O presidente do Congresso Nacional, senador Rodrigo Pacheco (PSD-MG), optou por não conceder a prorrogação por 60 dias na vigência de partes da medida provisória (MPV 1202/2023) emitida pelo presidente Luiz Inácio Lula da Silva (PT) no final do ano passado.

Os trechos que perdem validade eram considerados controversos e enfrentavam resistência de parlamentares, além de terem sido recentemente objeto de deliberação pelo Poder Legislativo. Um deles diz respeito às regras de reoneração da folha de salários para 17 setores econômicos.

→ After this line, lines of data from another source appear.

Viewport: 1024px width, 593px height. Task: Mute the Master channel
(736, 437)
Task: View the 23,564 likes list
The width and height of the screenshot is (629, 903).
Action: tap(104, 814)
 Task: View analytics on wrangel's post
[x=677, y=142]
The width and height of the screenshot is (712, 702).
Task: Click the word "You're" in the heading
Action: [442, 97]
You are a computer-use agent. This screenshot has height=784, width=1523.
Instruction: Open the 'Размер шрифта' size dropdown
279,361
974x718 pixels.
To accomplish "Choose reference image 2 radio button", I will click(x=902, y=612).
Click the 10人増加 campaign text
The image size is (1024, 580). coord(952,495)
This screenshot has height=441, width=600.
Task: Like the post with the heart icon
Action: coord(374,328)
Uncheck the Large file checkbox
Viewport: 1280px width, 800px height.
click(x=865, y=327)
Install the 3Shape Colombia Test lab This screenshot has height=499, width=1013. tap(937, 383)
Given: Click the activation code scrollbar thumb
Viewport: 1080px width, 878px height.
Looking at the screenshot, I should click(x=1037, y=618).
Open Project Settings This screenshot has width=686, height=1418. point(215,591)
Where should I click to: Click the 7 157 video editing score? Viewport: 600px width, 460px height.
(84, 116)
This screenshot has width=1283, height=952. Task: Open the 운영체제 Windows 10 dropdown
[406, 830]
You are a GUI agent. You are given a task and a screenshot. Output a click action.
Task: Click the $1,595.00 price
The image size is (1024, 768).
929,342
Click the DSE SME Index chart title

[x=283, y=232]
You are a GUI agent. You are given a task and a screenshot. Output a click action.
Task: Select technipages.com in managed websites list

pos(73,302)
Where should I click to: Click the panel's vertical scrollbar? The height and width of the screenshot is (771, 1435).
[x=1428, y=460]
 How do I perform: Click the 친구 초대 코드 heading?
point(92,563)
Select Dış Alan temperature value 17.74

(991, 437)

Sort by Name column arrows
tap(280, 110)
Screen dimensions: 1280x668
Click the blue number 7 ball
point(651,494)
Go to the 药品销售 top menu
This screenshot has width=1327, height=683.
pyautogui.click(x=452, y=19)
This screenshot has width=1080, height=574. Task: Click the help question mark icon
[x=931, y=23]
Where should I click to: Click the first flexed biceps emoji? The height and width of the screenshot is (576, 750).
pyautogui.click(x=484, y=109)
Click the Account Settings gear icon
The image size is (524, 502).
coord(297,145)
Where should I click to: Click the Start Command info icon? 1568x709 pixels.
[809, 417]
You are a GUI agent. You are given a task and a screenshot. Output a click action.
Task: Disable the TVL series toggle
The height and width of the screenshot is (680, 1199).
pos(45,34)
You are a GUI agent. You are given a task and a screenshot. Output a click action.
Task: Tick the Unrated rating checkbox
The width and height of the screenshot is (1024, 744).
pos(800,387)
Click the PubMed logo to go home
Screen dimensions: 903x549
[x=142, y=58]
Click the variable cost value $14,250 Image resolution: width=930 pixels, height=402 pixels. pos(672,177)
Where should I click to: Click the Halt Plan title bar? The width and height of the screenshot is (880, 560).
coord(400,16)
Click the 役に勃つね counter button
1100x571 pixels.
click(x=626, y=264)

O outro reduzia de 20% para 8% a alíquota cobrada de contribuição patronal ao Instituto Nacional do Seguro Social (INSS) sobre a folha de pagamentos de municípios com até 156.216 habitantes, abrangendo cerca de 96% de todas as cidades do país. Ambos foram objeto de acordo entre o Palácio do Planalto e o parlamento para tramitarem separadamente da medida provisória.

O entendimento firmado foi para que o governo federal enviasse projetos de lei com teor similar ao das ações pretendidas com a MPV para que pudessem tramitar no Legislativo. Esta forma é de grande importância para os congressistas, pois medidas provisórias geralmente entram em vigor antes de serem apreciadas pelo Legislativo, mas podem perder validade se não forem aprovadas dentro do prazo de 60 dias (muitas vezes prorrogado por mais 60 dias).

No primeiro caso, Pacheco destaca que o governo federal, na prática, revogou por meio de medida provisória uma decisão recente tomada pelo Congresso Nacional, que aprovou um projeto de lei prorrogando o benefício aos setores até dezembro de 2027, texto que chegou a ser vetado por Lula, mas que foi mantido pelos parlamentares e levado à promulgação.

Em sua comunicação sobre a decisão de prorrogar apenas parte da vigência da MPV 1202/2023, Pacheco afirma que "o poder de editar medidas provisórias não pode ter o condão de frustrar prontamente uma decisão tomada pelo Poder Legislativo no processo de formação de uma lei, funcionando como uma etapa adicional e não prevista do processo legislativo, de verdadeira revisão da rejeição do veto, em evidente conflito com o princípio da separação dos Poderes".